The effort will cost $169 per person—all told, the total cost of the operation amounting to about half of Barnabas's annual revenue in recent years.

"Where at all possible, the aim is to assist people to be reestablished in their own environment," said spokesperson Brenda Dobbs in an email. "It is only in extreme situations … that people are relocated to a different country—generally when they are directly threatened with murder or the death penalty."

Religious liberty monitors and advocates say the Sudanese government has taken several measures to repress Christians and non-Arabs since South Sudan declared independence in 2011. Several churches have been destroyed and Christians are targeted for deportation, interrogation, and arrest, the groups say.

The religious freedom news service Morning Star News characterized recent government actions as evidence of the Sudanese government's "determination to rid the country of Christianity." It also said that "South Sudanese Christians in Sudan have faced increased hostilities due to their ethnic origins—though thousands have little or no ties to South Sudan—as well as their faith."

Barnabas's effort is unusual in its specifics, religious liberty organizations say: It's a public plan to send Christians to a country many of them already consider home—not to mention one that dovetails with the efforts of the Sudanese government to remove South Sudanese Christians.

But the organizations say the Sudan move shares many important features with a small but important part of their work: helping Christians leave countries that persecute them.

For example, Open Doors USA helped thousands of persecuted Christians move from Baghdad and Mosul in Iraq to the Kurdish north. Now that violence against Christians in Kurdistan is escalating, Open Doors is helping them leave the unstable country altogether, calling it a sufficiently extreme case.

Christian Solidarity International USA, best known for liberating Christian slaves in Sudan, also moves Christians out of their home countries, though it works with local church leaders to encourage most believers to stay.

"It is not unusual to be asked by local Christian leadership in the Islamic world to help certain individuals—such as converts from Islam to Christianity or those accused of blasphemy—find security elsewhere," CEO John Eibner told CT.

Lisa Jones, executive director of Christian Freedom International, says her group has launched several relocation programs in recent years. "There's examples of huge successes and huge failures," she says. History has demonstrated that even when "ministries 100 percent have all the right intentions," they can have unintended consequences. Some persecuted Christians have been moved into locations that proved more dangerous. And others have been moved and then abandoned.

Religious freedom groups say the focus should be resettling—not relocating—endangered Christians. "They'll be safe from persecution, but they'll go through a complete culture shock," said Todd Nettleton, spokesperson for Voice of the Martyrs. "Wherever they're going, you have to see it as a very long-term commitment to stand with them and support them."

Barnabas Fund international director Patrick Sookhdeo says that won't be a problem with the Sudan relocation. "There is no danger of culture shock on arrival. The people are leaving an alien culture (Arab and Islamic) and returning to their homeland and their own culture (African and Christian)," he said in an email. "The South Sudanese government and the Africa Inland Church both have programmes to provide a few weeks of care for the new arrivals.After that, they join their relatives and extended families and are re-absorbed into their old communities."

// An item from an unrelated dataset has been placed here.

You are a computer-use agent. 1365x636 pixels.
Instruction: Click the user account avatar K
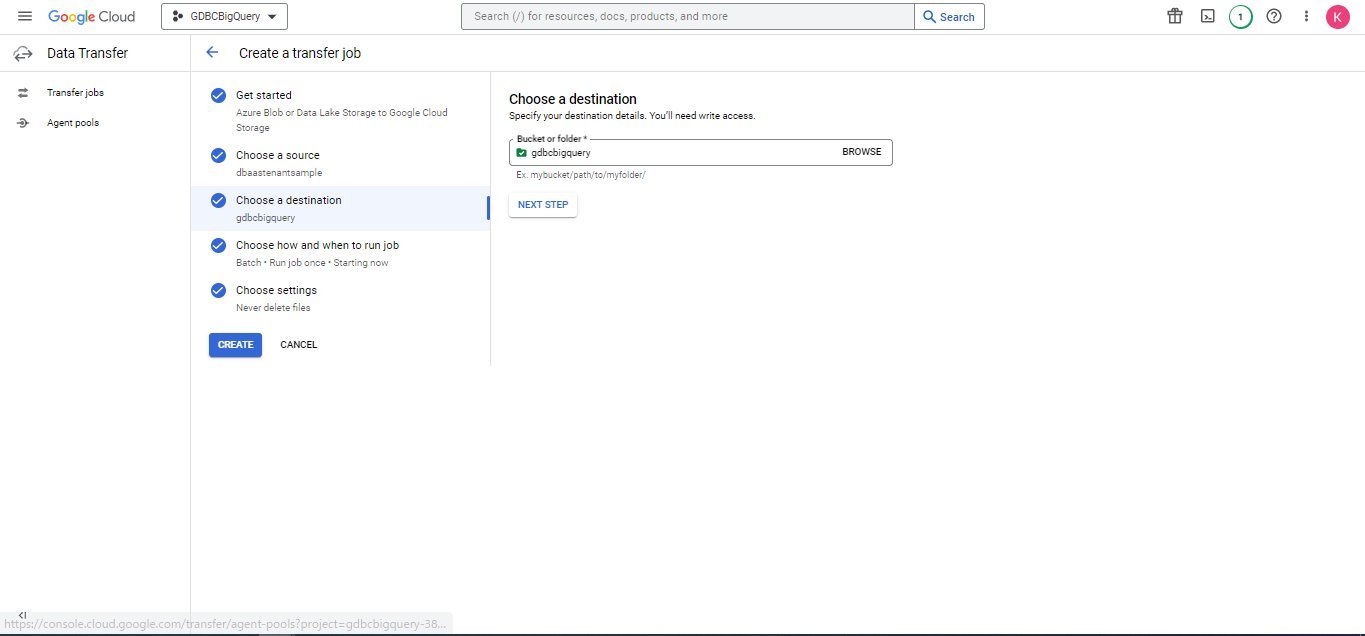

In most other cases, "it's not our decision as American Christians whether Christians in persecution choose to remain or flee," said Todd Daniels, International Christian Concern's Middle East manager. And most persecuted believers, he and other leaders say, would rather stay where they are—even if offered a chance to move to the West.

"The human calculations dictate that we should pack our suitcases and immigrate to any other safer country," an Egyptian Christian told CT via email. "However, God has always been faithful to us. … We live in Egypt today with hearts full of peace and joy, realizing that even as we are on that boat, in the middle of the dark night in the middle of the high waves, Jesus will … show up walking on the waves."

*Note: This story has been updated since its initial publication to include new information and broader context.